After landing at Police Headquarters - a brilliant shot as the police spinner rotates one way while the camera rotates in the opposite direction, Deckard is directed to ex-boss Inspector M. Bryant (M. Emmet Walsh) office for a briefing - a location he knows well. Bryant is a bullish, balding, middle-aged man. A reluctant Deckard is called back to duty and told of his mission, to track down a group of murderous cyborg replicants, advanced NEXUS 6 androids. Replicants, according to Deckard's racist, no-nonsense ex-boss Bryant, are the 'niggers' or slave labor of the future who have no rights or value:


Bryant: Hi ya, Deck...You wouldn't have come if I just asked you to. Sit down, pal.
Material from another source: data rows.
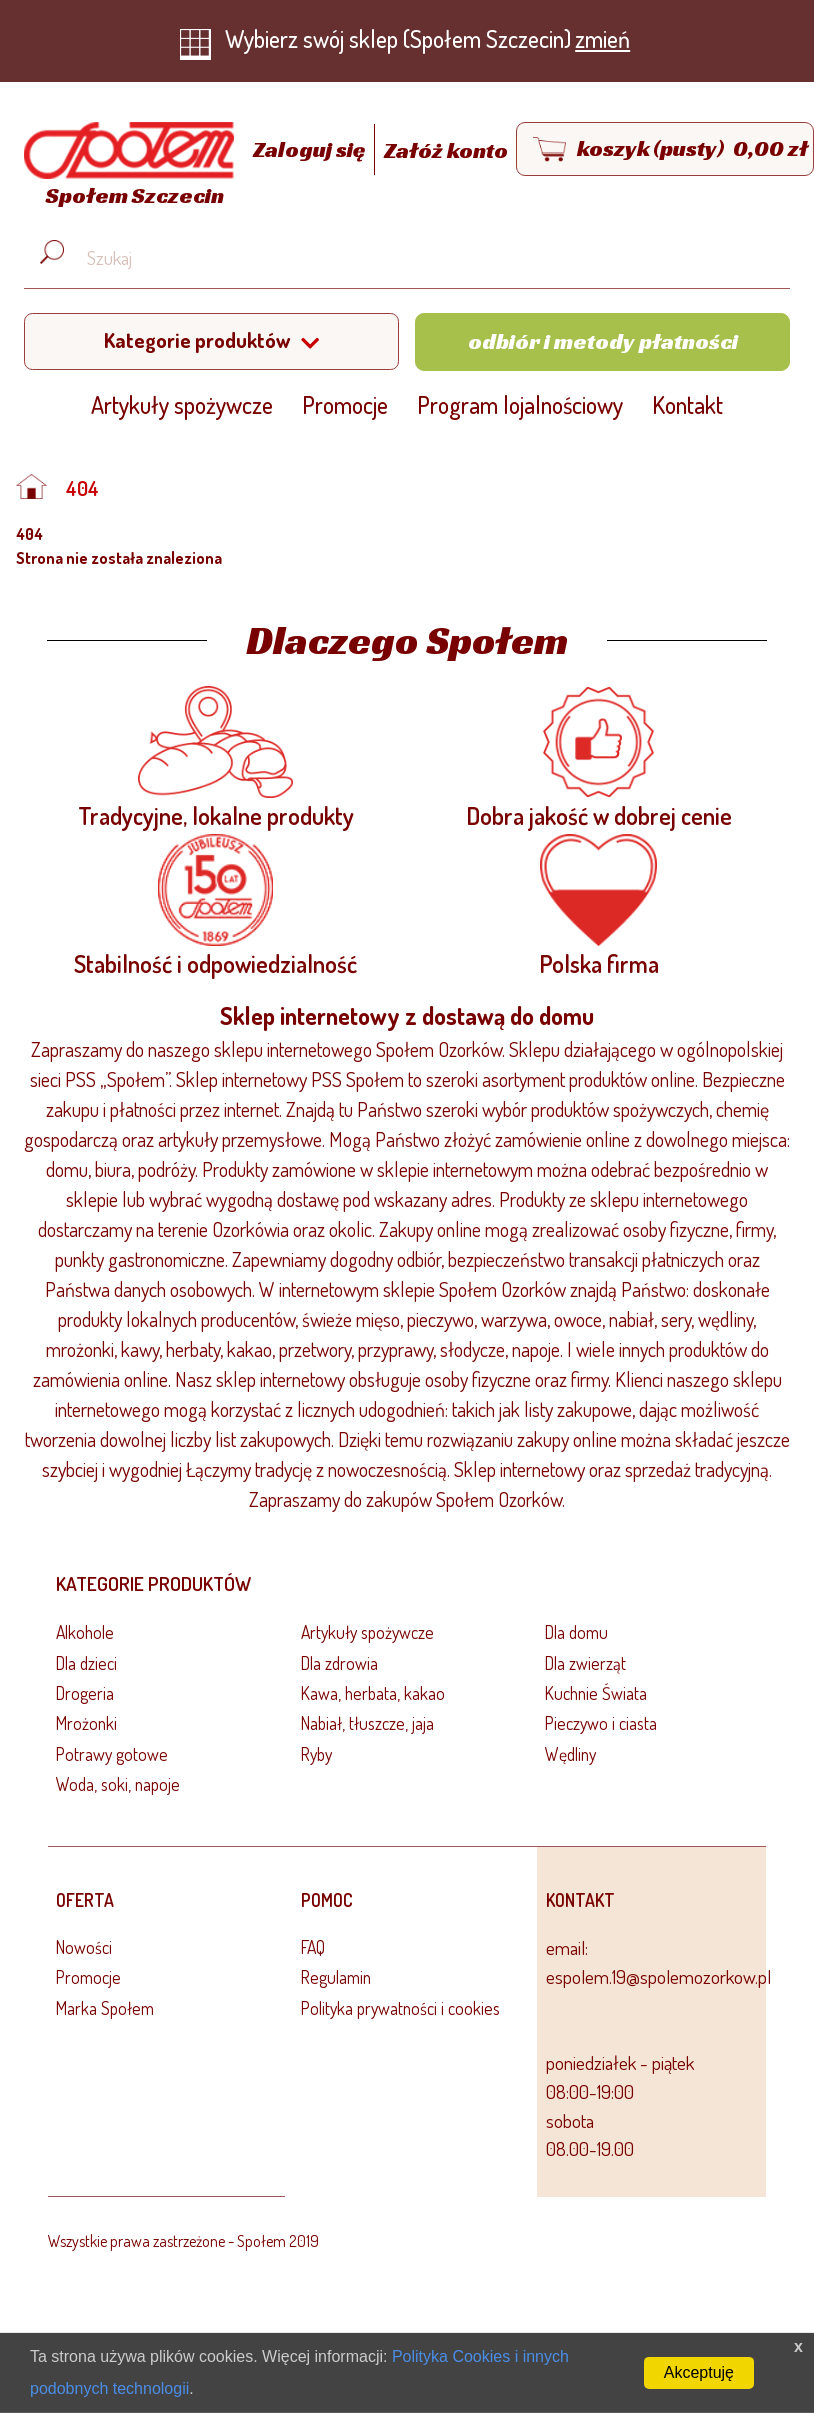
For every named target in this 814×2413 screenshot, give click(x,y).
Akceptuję (699, 2372)
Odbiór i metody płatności (603, 341)
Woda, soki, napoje (118, 1784)
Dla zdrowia (339, 1663)
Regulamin (336, 1977)
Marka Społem (105, 2008)
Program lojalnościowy (520, 404)
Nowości (84, 1947)
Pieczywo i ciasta (601, 1723)
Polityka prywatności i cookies (400, 2008)
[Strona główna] (124, 167)
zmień (602, 38)
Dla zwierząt (585, 1663)
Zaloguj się (311, 150)
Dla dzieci (86, 1663)
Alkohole (85, 1632)
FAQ (313, 1947)
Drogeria (85, 1693)
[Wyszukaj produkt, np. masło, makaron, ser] (423, 258)
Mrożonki (86, 1723)
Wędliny (570, 1754)
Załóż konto (446, 150)
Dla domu (576, 1632)
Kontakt (687, 404)
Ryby (316, 1754)
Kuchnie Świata (596, 1693)
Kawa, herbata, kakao (373, 1693)
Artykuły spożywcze (182, 404)
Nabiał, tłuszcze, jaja (367, 1723)
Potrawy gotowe (112, 1754)
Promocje (345, 404)
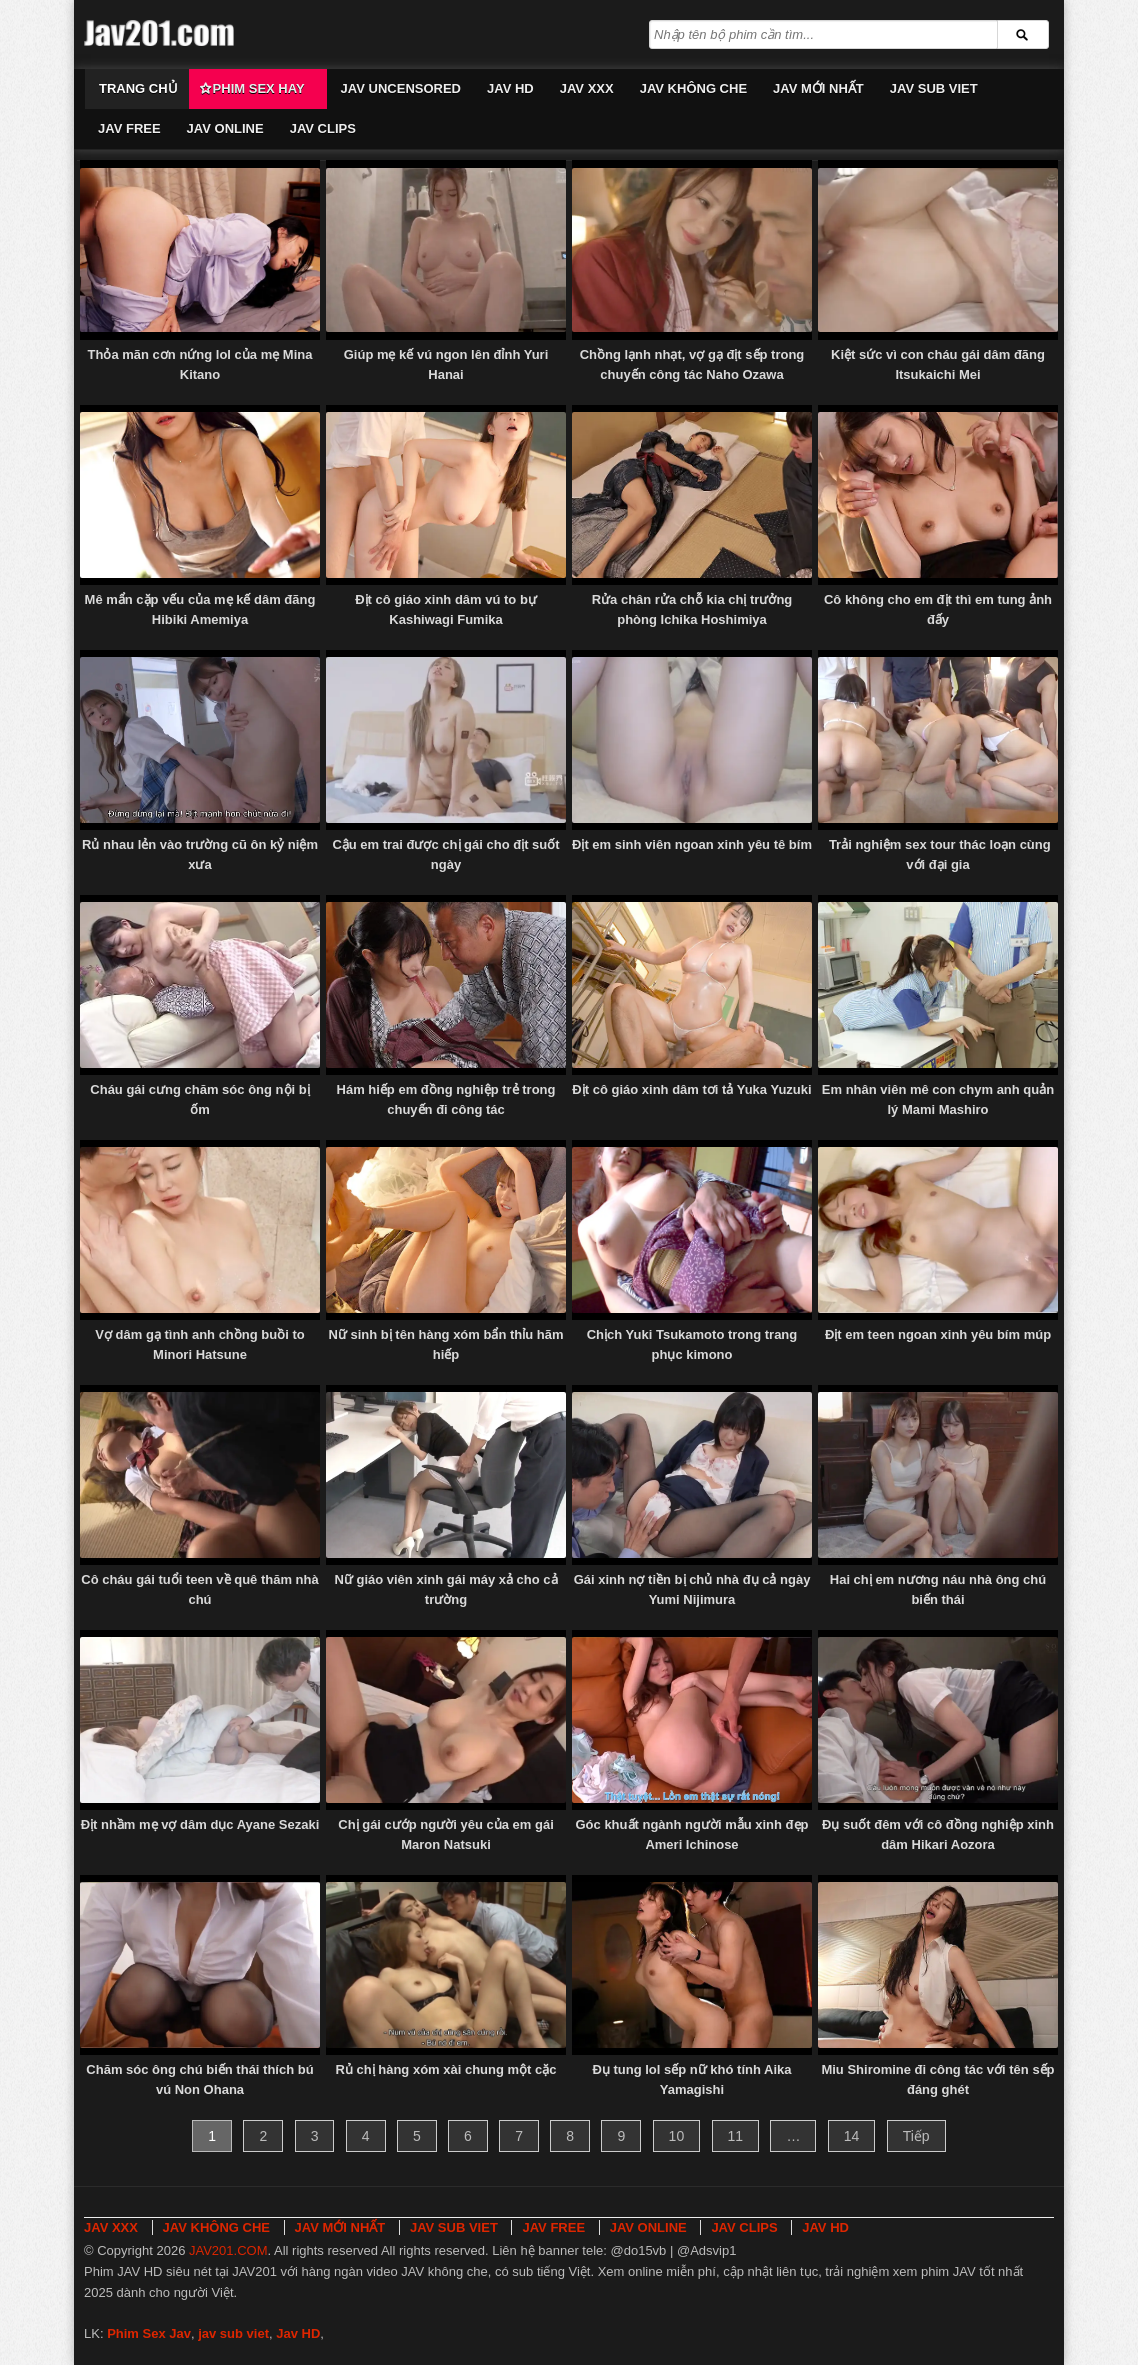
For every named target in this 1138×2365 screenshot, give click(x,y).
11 (736, 2136)
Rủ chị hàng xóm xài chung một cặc (445, 2069)
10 (677, 2136)
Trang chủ (138, 88)
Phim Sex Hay (259, 88)
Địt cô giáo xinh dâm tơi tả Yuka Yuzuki (691, 1089)
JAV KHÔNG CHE (693, 88)
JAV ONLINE (225, 128)
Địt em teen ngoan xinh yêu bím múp (938, 1334)
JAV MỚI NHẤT (818, 88)
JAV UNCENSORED (401, 88)
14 (852, 2136)
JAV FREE (129, 128)
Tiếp (916, 2136)
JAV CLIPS (323, 128)
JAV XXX (587, 88)
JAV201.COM (228, 2250)
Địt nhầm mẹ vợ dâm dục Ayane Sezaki (200, 1824)
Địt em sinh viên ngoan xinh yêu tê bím (692, 844)
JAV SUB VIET (934, 88)
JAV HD (510, 88)
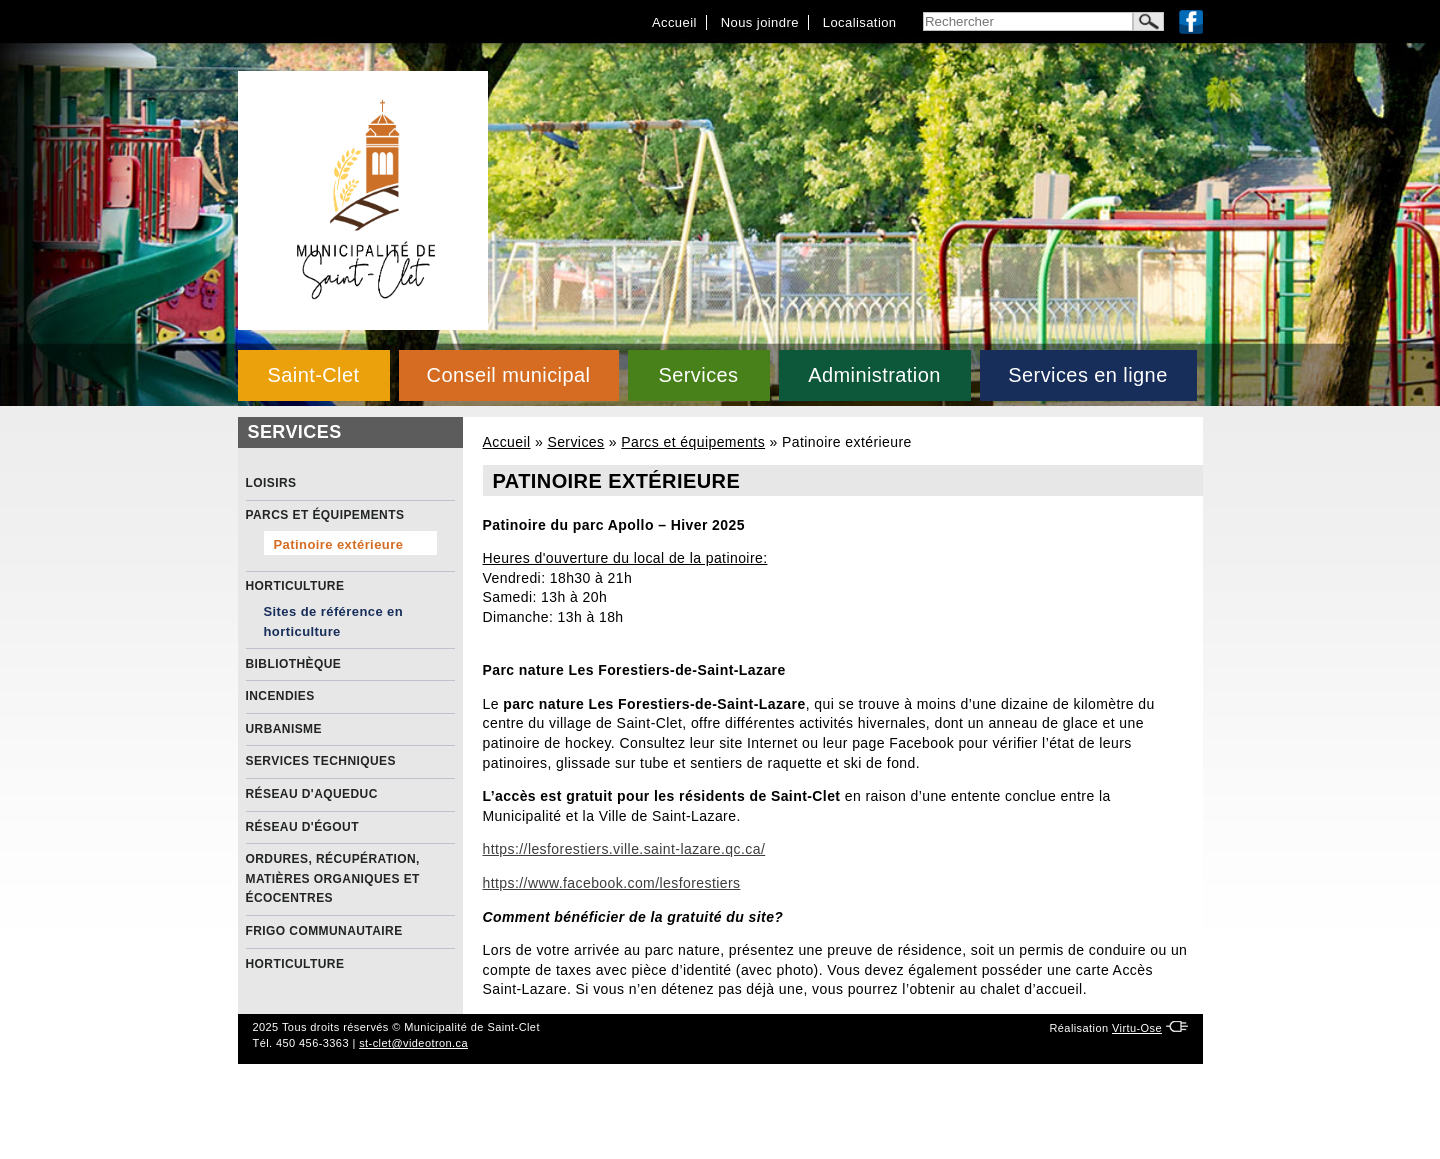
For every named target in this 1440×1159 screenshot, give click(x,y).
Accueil (674, 22)
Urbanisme (284, 729)
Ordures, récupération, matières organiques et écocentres (333, 878)
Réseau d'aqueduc (312, 794)
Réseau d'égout (302, 827)
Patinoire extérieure (339, 544)
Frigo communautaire (324, 931)
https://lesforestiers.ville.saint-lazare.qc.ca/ (624, 849)
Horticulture (295, 586)
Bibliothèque (294, 664)
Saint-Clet (313, 375)
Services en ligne (1087, 375)
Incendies (280, 696)
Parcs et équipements (693, 442)
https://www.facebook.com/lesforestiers (612, 883)
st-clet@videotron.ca (413, 1043)
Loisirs (271, 483)
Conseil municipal (509, 375)
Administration (874, 375)
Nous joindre (760, 22)
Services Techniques (321, 761)
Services (698, 375)
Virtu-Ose (1137, 1028)
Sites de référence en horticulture (334, 621)
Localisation (860, 22)
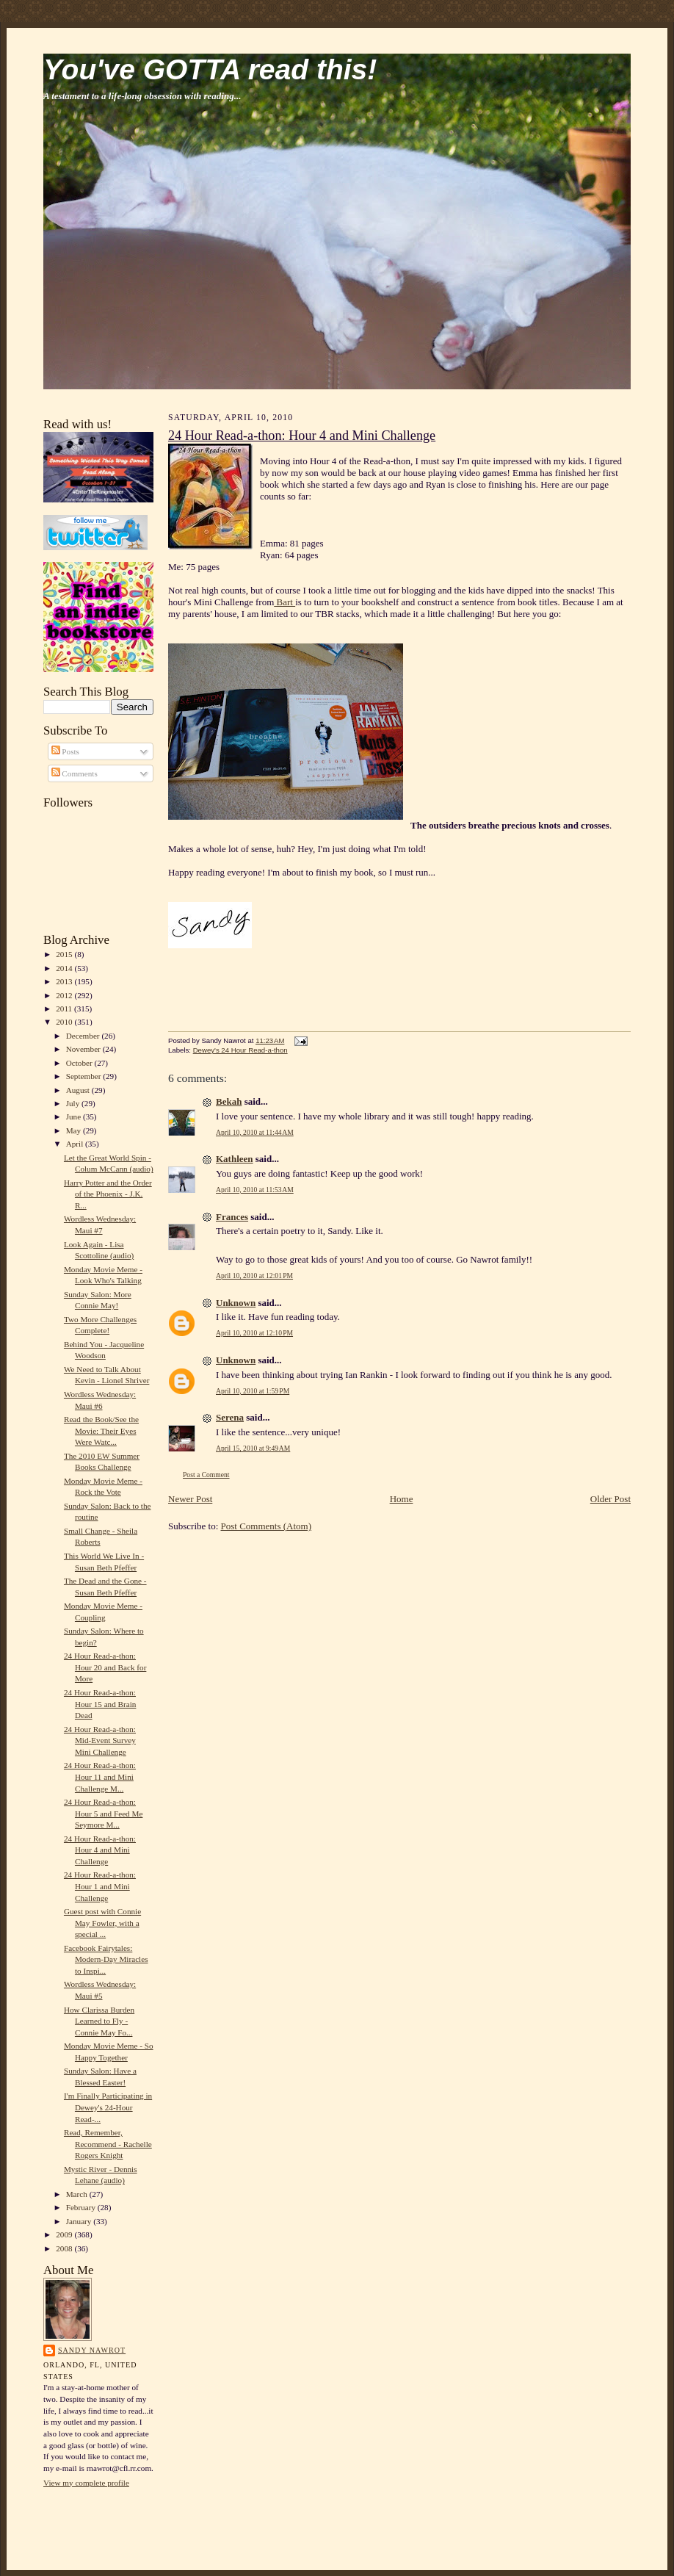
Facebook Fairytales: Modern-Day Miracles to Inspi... (106, 1959)
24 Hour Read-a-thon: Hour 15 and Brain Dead (100, 1704)
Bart (284, 601)
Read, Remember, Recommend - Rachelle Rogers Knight (108, 2144)
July (73, 1103)
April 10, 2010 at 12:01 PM (254, 1275)
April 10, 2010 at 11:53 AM (255, 1190)
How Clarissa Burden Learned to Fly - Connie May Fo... (99, 2021)
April (75, 1143)
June (74, 1116)
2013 (65, 981)
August (79, 1090)
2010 (65, 1021)
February (82, 2207)
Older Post (610, 1498)
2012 (65, 995)
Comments (74, 773)
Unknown (236, 1302)
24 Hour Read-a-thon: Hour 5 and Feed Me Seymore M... (103, 1813)
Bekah (229, 1101)
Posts (65, 751)
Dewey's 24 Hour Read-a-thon (240, 1050)
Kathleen (234, 1158)
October (80, 1062)
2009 (65, 2234)
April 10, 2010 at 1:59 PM (252, 1391)
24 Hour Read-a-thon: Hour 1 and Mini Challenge (100, 1886)
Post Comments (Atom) (266, 1525)
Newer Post (190, 1498)
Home (401, 1498)
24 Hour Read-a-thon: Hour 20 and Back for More (105, 1667)
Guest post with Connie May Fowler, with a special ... (102, 1922)
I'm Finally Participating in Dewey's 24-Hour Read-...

Come on, don't be an ass-hole Deckard. I've got four skin jobs walking the streets.
Deckard (voice-over): Skin jobs. That's what Bryant called replicants. In history books, he's the kind of cop that used to call black men niggers.
Bryant: They jumped a shuttle Off-world, killed the crew and passengers. They found the shuttle drifting off the coast two weeks ago so we know they're around.
Deckard: Embarrassing.
Bryant: No sir. Not embarrassing, because no one's ever going to find out they're down here. Because you're going to spot them, and you're gonna air 'em out.
Deckard: I don't work here anymore. Give it to Holden - he's good.
Bryant: I did. He can breathe OK as long as nobody unplugs him. He's not good enough - not as good as you. I need you, Deck. This is a bad one, the worst yet. I need the old blade runner, I need your magic.
During the confrontation, the weird-acting Gaff makes one of his trademark origami paper-folding sculptures - a chicken. Deckard is given "no choice" but to accept his assignment.